We don’t have to go overseas to see good examples of water resources management. The Maharashtra Water Resources Regulatory Authority, established under a World Bank project, is putting in place policies, regulations, institutions and incentives that promote more efficient and more productive use of water, e.g., by ensuring the equitable distribution of water among users, and by establishing water tariffs.

Efforts to establish effective authorities are also underway in other states, and Maharashtra is disseminating the lessons learned from its experience.

In India, experience with improving water service delivery has been mixed as, only in rare cases, have efforts been embedded in a favorable policy and regulatory environment. When it comes to improving water service delivery, India can learn from Brazil, Colombia, Mozambique and New South Wales (Australia), among others.

Poor or absent water management policies also exacerbate the effects of climate change on water. On the other hand, sound water management can neutralize many of the water-related impacts of climate change. Vietnam, for instance, has implemented a comprehensive program to manage water-related risks and build resilience. Nigeria has helped prevent erosion, reclaim valuable land and focused on sustainable livelihoods to reduce the vulnerability of people, infrastructure, assets, natural capital, and livelihoods to land degradation. And the Philippines is implementing comprehensive urban drainage works to improve water management.

How is the World Bank supporting this issue?

The World Bank’s Country Partnership Framework for India recognizes the importance of the efficient use of natural resources, including water, in support of the country’s ambitious growth targets. Several World Bank projects support India’s efforts in the water sector:

Through the National Mission for Clean Ganga, the World Bank is helping the Government of India build institutional capacity for the management and clean-up of the Ganga and investing to reduce pollution. The $1-billion operation has financed investments in wastewater and effluent treatment, solid waste management and river front development.

Another World Bank project, the Dam Rehabilitation and Improvement Project, has improved the safety and performance of 223 dams in the country through rehabilitation, capacity-strengthening and measures to enhance legal and institutional frameworks.

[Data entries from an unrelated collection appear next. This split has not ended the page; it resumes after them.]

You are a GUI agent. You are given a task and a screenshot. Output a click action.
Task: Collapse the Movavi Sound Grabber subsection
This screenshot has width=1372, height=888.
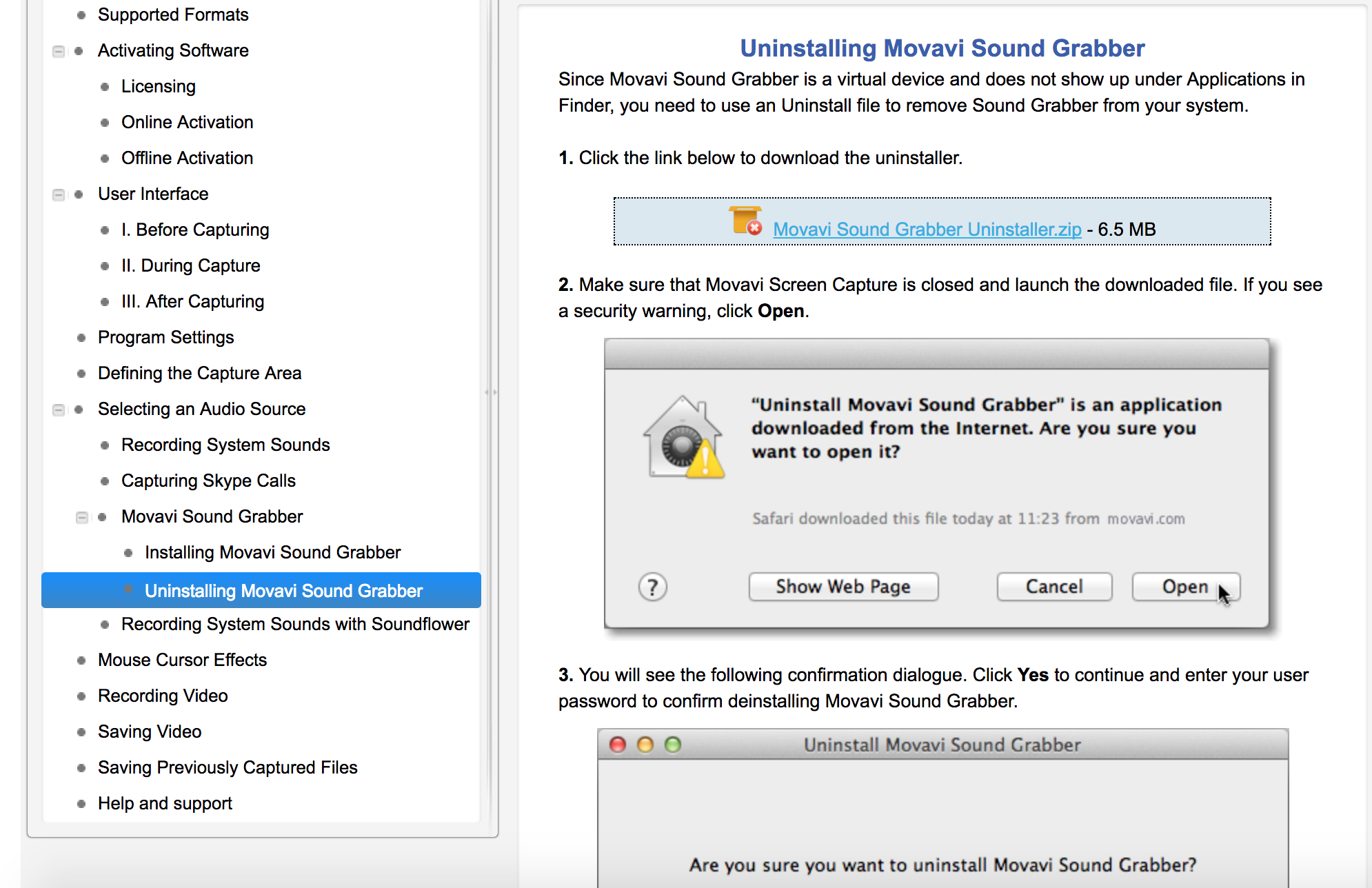click(82, 517)
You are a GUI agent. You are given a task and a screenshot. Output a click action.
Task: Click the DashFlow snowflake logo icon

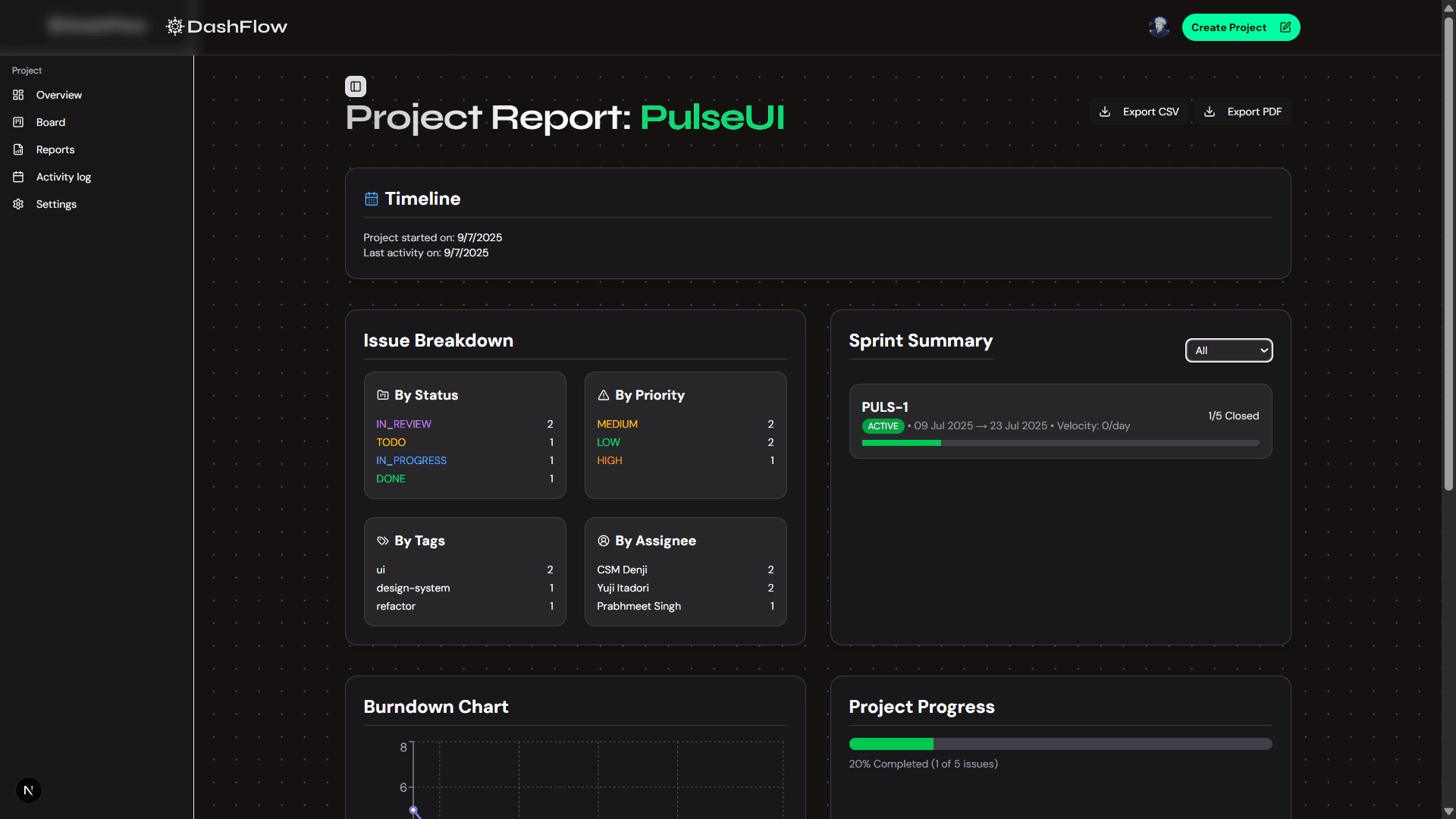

The National Hydrology Project is providing significant support to strengthen capacities, improve data monitoring and analysis, and laying the foundations for benchmarking and performance-based water management.

The Shimla Water Supply and Sewerage Service Delivery Reform Development Policy Loan supports the Government of Himachal Pradesh in its policy and institutional development program for improving water supply and sewerage services that are financially sustainable and managed by an accountable institution responsive to its customers.

The West Bengal Accelerated Development of Minor Irrigation supports farmer-led irrigation by improving service delivery to farming communities and linking these to agricultural markets.

Innovative instruments are being deployed to finance these operations, such as the development policy loan in Shimla, the program-for-results financing in the Swachh Bharat Mission Support Operation and the National Groundwater Management and Improvement Project, and the use of disbursement-linked indicators in Dam Rehabilitation and Improvement Project-II.

Analytical work at the World Bank focuses, among others, on irrigation and water and sanitation service delivery. The results will be incorporated into future lending operations.